The first ones made were  on vinyl with white outside ring and poor matrix stamp in runout later boots were on styrene .Hope that helps

The boot my mate had was the same as the one Sebastian has posted. He had bought it when it was booted in 76 so are you saying it was booted earlier ?

Posted
1 hour ago, Merve said:

The boot my mate had was the same as the one Sebastian has posted. He had bought it when it was booted in 76 so are you saying it was booted earlier ?

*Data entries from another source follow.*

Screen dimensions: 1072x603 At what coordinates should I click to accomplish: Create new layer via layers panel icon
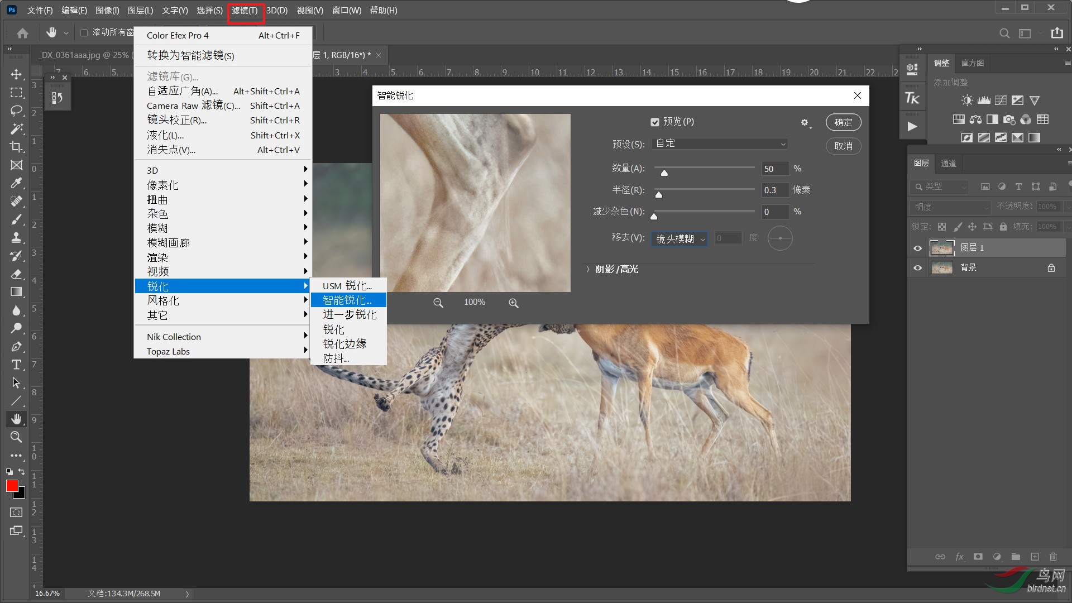[x=1035, y=557]
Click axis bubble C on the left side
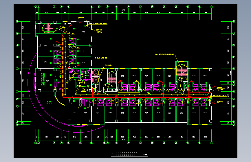 (x=17, y=106)
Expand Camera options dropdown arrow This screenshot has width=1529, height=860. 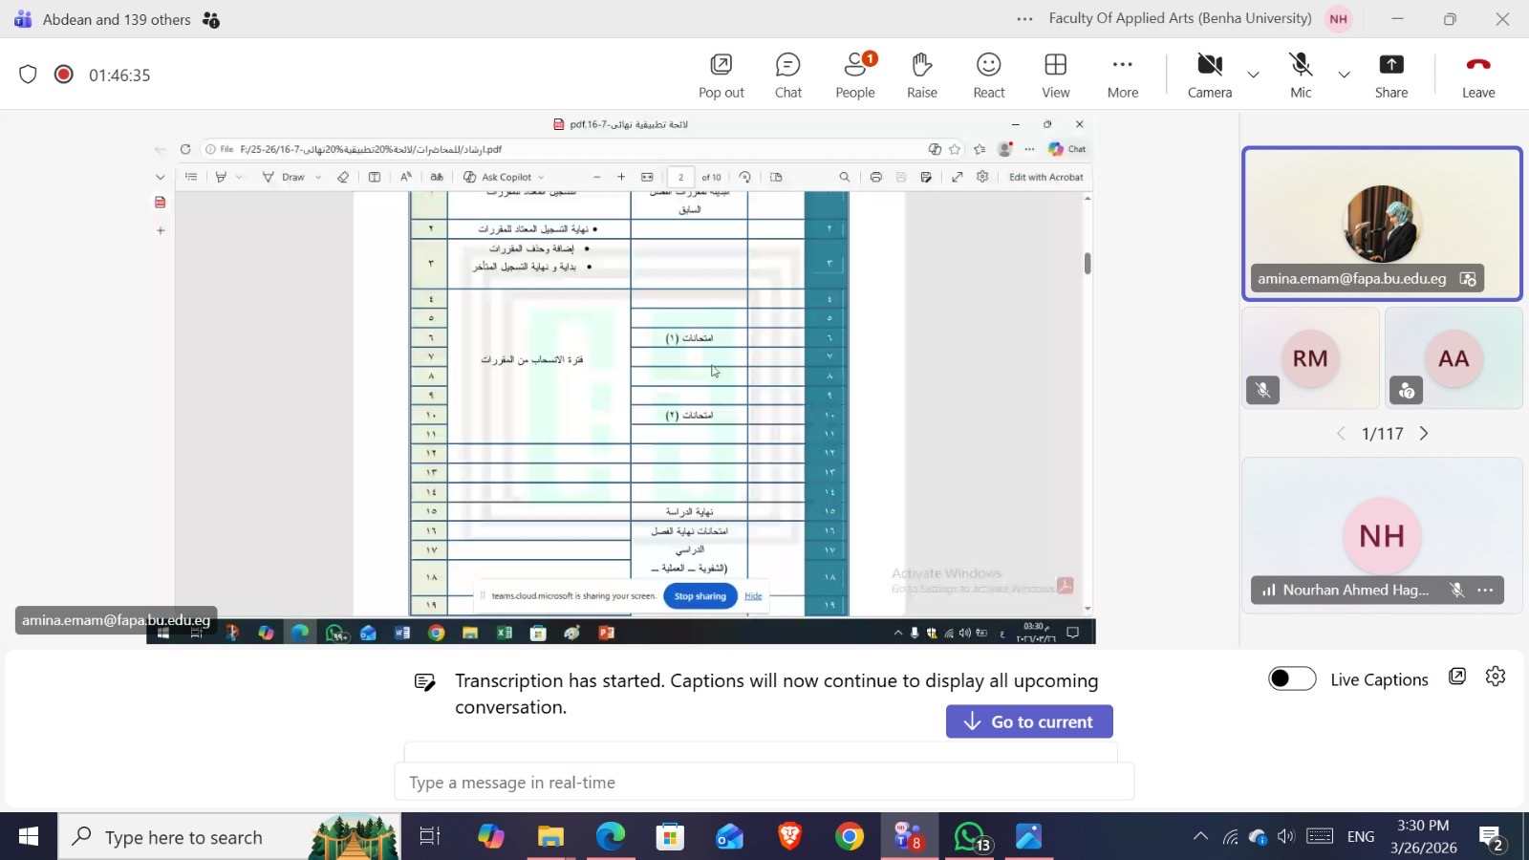(1253, 75)
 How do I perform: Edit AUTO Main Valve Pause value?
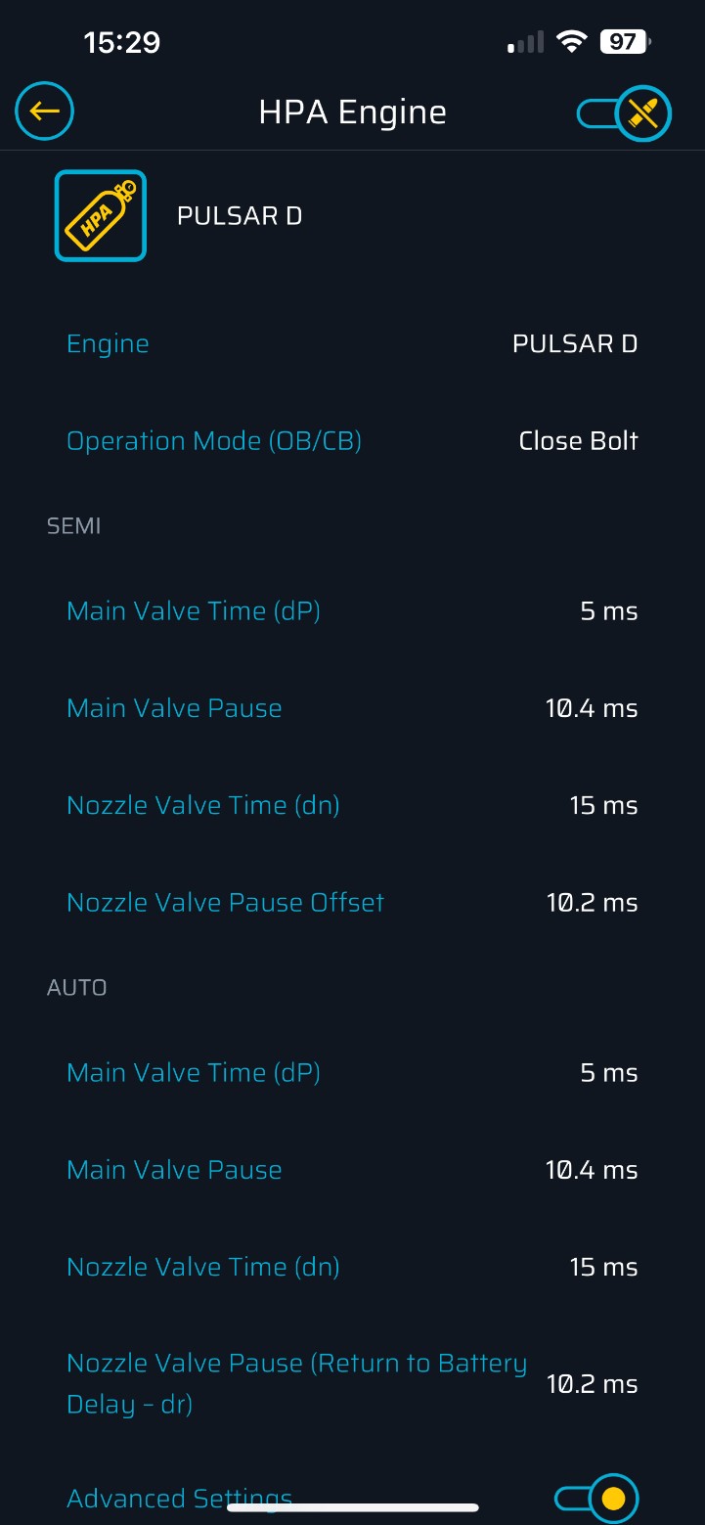pos(591,1170)
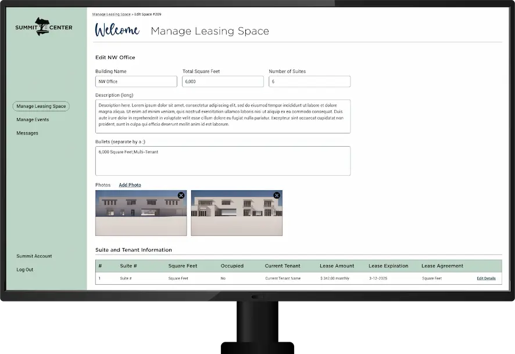Open Manage Events from the sidebar

[33, 119]
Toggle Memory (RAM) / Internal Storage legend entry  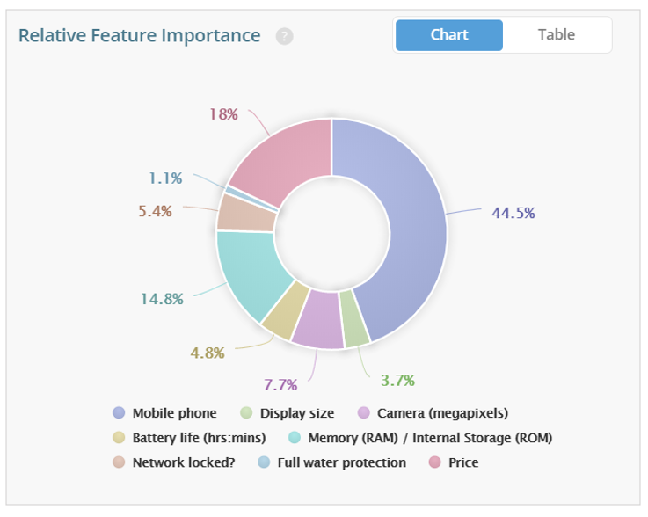420,438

Yip came out same time as anderson brothers, lee mitchell the economy and a few more bloody hell its a long time ago 🤔🤔

  • Up vote 1
Posted
18 hours ago, Mick Reed said:

The first ones made were  on vinyl with white outside ring and poor crude matrix stamp in runout later boots were on styrene .Hope that helps

OK, I've never seen one on vinyl. If anyone has got an image of it, please post it. :thumbsup:

  • 3 weeks later...
Posted (edited)
On 23/05/2020 at 07:57, Sebastian said:

No, it's styrene.

324157926122.jpg153486174882.jpg

Hi, 

Yes Soussan mass-bootlegged this on styrene, with some printed off centre like your photograph. Has yours got PB in the deadwax? 

I had some of the PB ones in my shop around mid 1976 and am pretty certain they were vinyl, with a very thin white border at the edge. More importantly they had the same orange coloured stripes as genuine originals, while the mass produced styrene bootlegs he did had more yellowish stripes. I had and sold hundreds of those in my shops in 76/77. 

I only had two/three of the PB ones. He only pressed perhaps 200 each of those.